▶ [Input data]
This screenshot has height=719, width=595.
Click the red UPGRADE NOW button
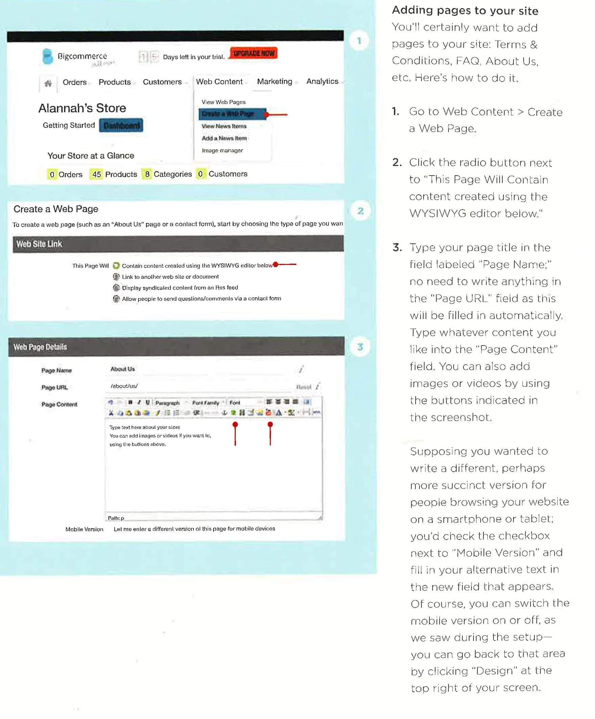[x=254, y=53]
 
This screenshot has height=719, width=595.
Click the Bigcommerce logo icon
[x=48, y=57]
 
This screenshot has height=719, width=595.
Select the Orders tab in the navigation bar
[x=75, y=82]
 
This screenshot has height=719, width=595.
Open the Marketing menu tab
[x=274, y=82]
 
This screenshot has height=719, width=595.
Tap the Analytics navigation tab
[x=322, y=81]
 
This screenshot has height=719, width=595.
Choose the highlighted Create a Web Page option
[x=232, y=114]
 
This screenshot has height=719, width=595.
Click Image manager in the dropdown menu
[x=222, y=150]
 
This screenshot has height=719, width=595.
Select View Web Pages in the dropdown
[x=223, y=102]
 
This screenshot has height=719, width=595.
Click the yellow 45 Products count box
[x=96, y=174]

==

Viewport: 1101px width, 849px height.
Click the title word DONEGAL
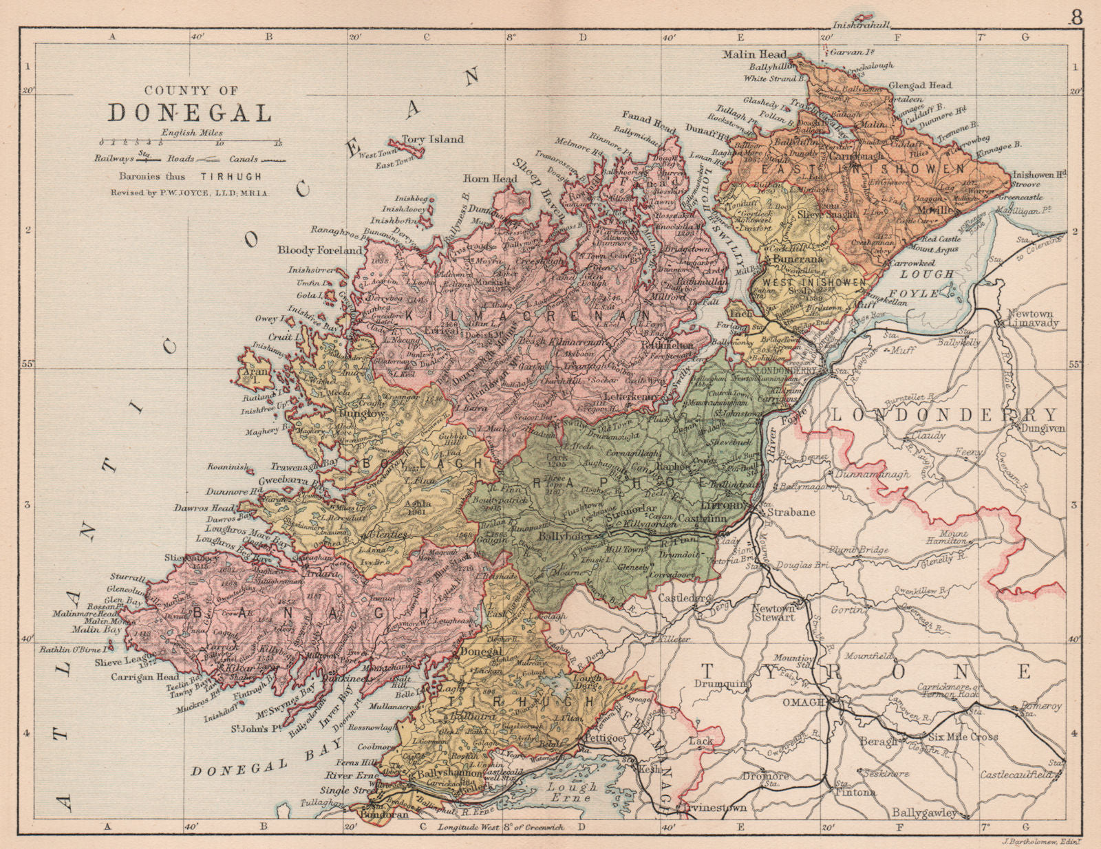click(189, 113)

▶ [Written exercise]
Report how many lines in the items contain the word "menu", giving the number alone.

▶ [Output of the task]
2